人は城、人は石垣、人は堀―善聞語録172(広報6月号掲載)
これは戦国時代の名将、武田信玄の言葉で、多くの武将が堅牢な城を築く中、「立派な城を築くよりも、人を大切にしよう」という教訓である。実際に信玄は大きな城を構えることなく、一重の堀だけの小さな館に居を据えた。強い武士を育て戦う集団を作ることの方が重要と考えたからであろう。松下電器産業(現パナソニック)創業者の❝経営の神様❞松下幸之助翁も「事業は人なり」という言葉を好んで使っている。

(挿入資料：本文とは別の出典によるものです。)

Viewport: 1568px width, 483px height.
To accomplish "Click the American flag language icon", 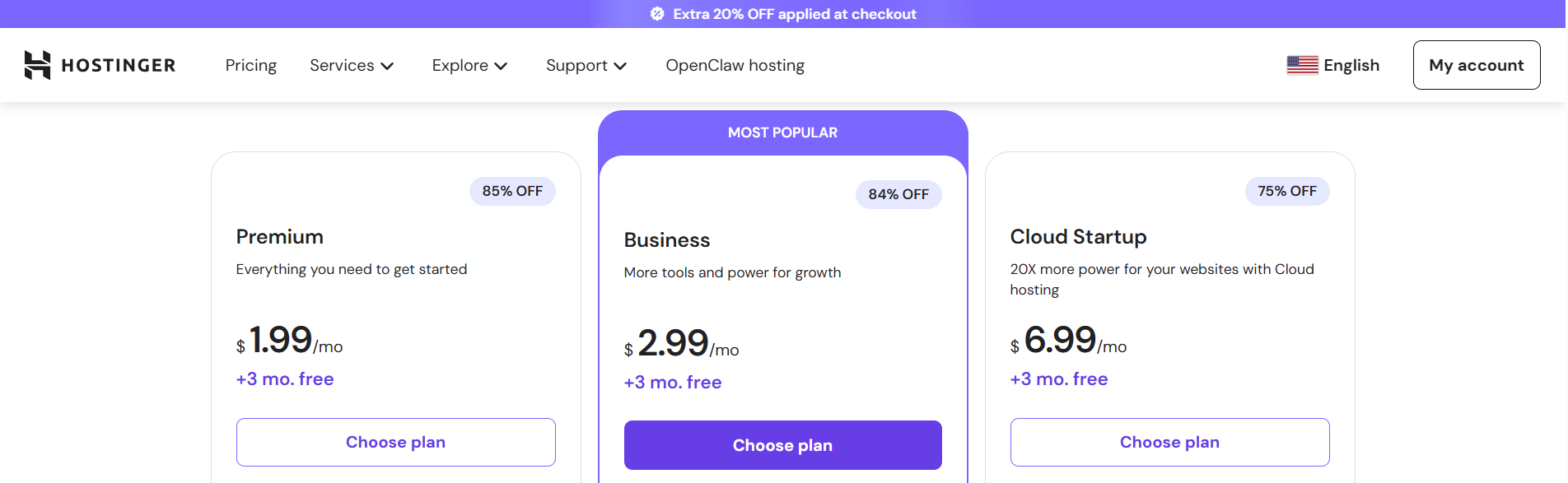I will (1304, 63).
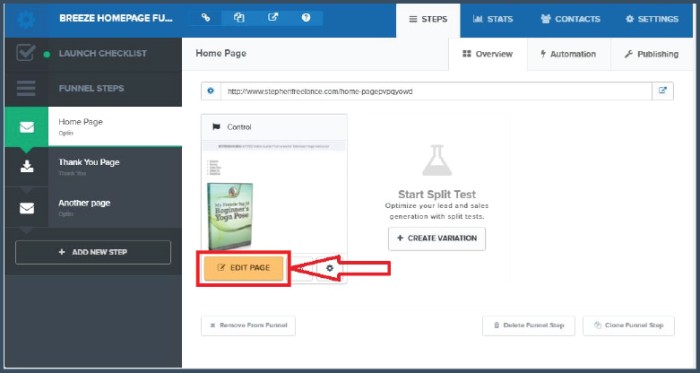Screen dimensions: 700x373
Task: Open funnel in new window icon in header
Action: coord(273,18)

石垣はさまざまな大きさ、形の石を上手く組み合わせる必要があるが、事業も同様で戦略を描く頭脳集団はもとより、それを実行する者、日々の業務を愚直に行う者など縁の下の力持ちも必要。適材適所に人を配置してはじめて強い組織となる。第一線を退いたリーダーが、その後に大学で教鞭をとったり、〇〇塾と称して勉強会を開いたりして人材育成に励んでいる例は数多く仄聞する。なかには専門の学校を設立したり、冠の付いた講座を託したりする経営者も少なからず存在する。これもひとえにリーダーが❝人❞の重要性を認識しているからであろう。
ところで、住民への行政サービスを基本とする市役所業務も、大半は❝人❞で成り立っている。そして未曾有の人口減や少子高齢化が進展する今後、従来の業務に加えこれらの課題解決に立ち向かえる人材を必要としている。教科書的な知識だけでなく、この地域の特性や歴史を踏まえた上で「ふるさと愛」をもって❝綾部スタイル❞の政策を立案できる人材が求められているのである。職員数を増やすことも難しい状況では少数精鋭で臨まざるを得ない中で、本市は3年前から中堅職員を対象に「政策形成研修」を実施しており、ここで生まれたアイデアのいくつかは既に市政に反映させている。成功体験が挑戦への一番の動機づけになるとの思いからだ。さて、今年の成果物にも大いに期待したい。